■ Instructions to follow:
Return nothing but the lines from the line containing "Task: Click Perth" through the last line of the records, reproduced exactly.

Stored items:
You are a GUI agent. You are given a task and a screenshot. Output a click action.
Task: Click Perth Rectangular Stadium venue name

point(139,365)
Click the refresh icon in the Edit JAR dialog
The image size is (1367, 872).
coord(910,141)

■ Written answer:
Task: Click Perth Rectangular Stadium venue name

point(139,365)
Click the refresh icon in the Edit JAR dialog
The image size is (1367, 872).
coord(910,141)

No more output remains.